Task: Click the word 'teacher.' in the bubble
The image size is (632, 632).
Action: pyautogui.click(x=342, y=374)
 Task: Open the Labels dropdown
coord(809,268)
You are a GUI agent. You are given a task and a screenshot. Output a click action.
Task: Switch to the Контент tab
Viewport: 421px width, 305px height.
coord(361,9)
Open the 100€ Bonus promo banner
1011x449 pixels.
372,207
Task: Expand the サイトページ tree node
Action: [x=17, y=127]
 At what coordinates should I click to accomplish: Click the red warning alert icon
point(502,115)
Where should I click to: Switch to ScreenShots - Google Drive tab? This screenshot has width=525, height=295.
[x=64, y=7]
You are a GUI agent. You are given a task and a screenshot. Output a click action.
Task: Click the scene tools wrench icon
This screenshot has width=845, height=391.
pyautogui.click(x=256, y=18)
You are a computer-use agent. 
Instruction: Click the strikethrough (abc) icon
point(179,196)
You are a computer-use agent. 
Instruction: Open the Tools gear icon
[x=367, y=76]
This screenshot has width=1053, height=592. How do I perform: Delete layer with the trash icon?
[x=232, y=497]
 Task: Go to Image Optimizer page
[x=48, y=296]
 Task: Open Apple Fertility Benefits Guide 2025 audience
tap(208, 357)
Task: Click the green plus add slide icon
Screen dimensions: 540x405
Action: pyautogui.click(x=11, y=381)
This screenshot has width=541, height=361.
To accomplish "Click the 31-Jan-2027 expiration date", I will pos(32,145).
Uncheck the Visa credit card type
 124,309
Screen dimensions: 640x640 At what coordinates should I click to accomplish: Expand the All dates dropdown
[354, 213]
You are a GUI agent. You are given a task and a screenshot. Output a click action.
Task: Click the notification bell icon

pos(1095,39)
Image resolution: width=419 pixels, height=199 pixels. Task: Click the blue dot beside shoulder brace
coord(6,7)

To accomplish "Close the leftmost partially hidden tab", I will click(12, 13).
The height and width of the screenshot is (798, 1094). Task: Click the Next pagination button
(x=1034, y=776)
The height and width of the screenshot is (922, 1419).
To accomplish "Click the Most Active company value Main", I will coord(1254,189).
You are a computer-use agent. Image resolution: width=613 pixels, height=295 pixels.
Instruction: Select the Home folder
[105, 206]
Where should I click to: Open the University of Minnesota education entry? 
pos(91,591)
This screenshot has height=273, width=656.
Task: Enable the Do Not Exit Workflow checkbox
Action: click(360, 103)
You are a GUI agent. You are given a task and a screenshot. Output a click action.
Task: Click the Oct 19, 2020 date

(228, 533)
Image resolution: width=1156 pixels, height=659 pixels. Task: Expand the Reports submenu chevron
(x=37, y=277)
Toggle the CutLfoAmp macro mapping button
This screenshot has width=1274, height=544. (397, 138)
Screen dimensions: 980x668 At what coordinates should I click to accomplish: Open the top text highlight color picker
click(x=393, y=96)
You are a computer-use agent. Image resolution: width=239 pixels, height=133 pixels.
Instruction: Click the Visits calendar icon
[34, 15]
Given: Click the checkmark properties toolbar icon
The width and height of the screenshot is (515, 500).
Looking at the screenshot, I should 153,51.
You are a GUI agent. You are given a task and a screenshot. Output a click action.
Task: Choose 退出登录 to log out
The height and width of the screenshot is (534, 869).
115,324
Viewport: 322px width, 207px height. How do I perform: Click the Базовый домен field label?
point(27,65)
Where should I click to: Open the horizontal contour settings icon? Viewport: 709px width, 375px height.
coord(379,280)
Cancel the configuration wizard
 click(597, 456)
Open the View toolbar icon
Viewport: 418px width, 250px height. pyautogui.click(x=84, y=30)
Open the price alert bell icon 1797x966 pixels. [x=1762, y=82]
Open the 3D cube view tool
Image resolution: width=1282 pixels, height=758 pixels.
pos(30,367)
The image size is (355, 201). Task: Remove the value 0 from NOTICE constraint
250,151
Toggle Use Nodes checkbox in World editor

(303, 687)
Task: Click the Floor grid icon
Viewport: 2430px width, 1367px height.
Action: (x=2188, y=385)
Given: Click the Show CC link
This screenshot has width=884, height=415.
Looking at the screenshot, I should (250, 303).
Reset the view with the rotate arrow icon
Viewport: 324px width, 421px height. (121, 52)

━━━━━━━━━━

### PROMPT
Please gather every line in the entries above that contains the word "dropdown", copying each line in full.

### RESPONSE TO THIS TASK
 Task: Open the Labels dropdown
Screen dimensions: 640x640 At what coordinates should I click to accomplish: Expand the All dates dropdown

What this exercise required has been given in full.